Class diagram notation
The set of symbols used in the creation of class diagrams in UML object modeling.
entity relationship diagram (ERD)
A diagram that depicts an entity relationship model’s entities, attributes, and relations.
One-to-one (1:1 or 1..1) relationship
Associations among two or more entities that are used by data model’s. In this relationship, one entity is associated with only one instance of the related entity.
Unified Modeling Language (UML)
A language based on object-oriented concepts that provides tools such as diagrams and symbols to graphically model a system.
Connectivity
The type of relationship between entities. Classifications include 1:1, 1:M, and M:N
Client node
One of three types of nodes used in the Hadoop Distributed File System (HDFS). This node acts as the interface between the user application and the HDFS.
Extensible Markup Language (XML)
A meta-language used to represent and manipulate data elements. Unlike other markup languages, XML permits the manipulation of a document’s data elements. XML facilitates the exchange of structured documents such as orders and invoices over the Internet.
MapReduce
An open-source application programming interface (API) that provides fast data analytics services; one of the main Big Data technologies that allows organization’s to process massive data stores.
Big data
A movement to find new and better ways to manage large amounts of web-generated data and derive business insight from it, while simultaneously providing high performance and scalability at a reasonable cost.
Object/relational database management system (O/R DBMS)

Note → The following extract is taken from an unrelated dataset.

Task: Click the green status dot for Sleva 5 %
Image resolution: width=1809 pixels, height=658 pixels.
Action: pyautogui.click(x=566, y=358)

A DBMS based on the extended relational model (ERDM). the ERDM, championed by many relational database researchers, constitutes the relational model’s response to the OODM. This model includes many of the object-oriented model’s best features within an inherently simpler relational database structure.
Relational model
Developed by E.F Codd of IBM in 1970, the relational model is based on mathematical set theory and represents data as independent relations. Each relation (table) is conceptually represented as a two dimensional structure of intersecting rows and columns. The relations are related to each other through the sharing of common entity characteristics (values in columns).
Subschema
The portion of the database that interacts with application programs.
Class
A collection of similar objects with shared structure (attributes) and behavior (methods). It encapsulates an object’s data representation and a method’s implementation. Classes are organized in a class hierarchy.
Conceptual model
The output of the conceptual design process. This model provides a global view of an entire database and describes the main data objects, avoiding details.
Constraint
A restriction on data, usually expressed in the form of rules. For example, “A student’s GPA must be between 0.00 and 4.00.” they are important because they help to ensure data integrity.
Method
In the object-oriented data model, a named set of instructions to perform an action. Methods represent real-world actions, and are invoked through messages.
Hadoop
A Java bases, open source, high speed, fault-tolerant distributed storage and computational framework. It uses low-cost hardware to create clusters of thousands of computer nodes to store and process data.
application programming interface (API)
Software through which programmers interact with middleware. This allows the use of generic SQL code, thereby allowing client processes to be database server-independent.
3 Vs
Three basic characteristics of Big Data databases: volume, velocity, and variety.
Many-to-many (M:N or ..) relationship
Association among two or more entities in which one occurrence of an entity is associated with many occurrences of a related entity and one occurrence of the related entity is associated with many occurrences of the first entity.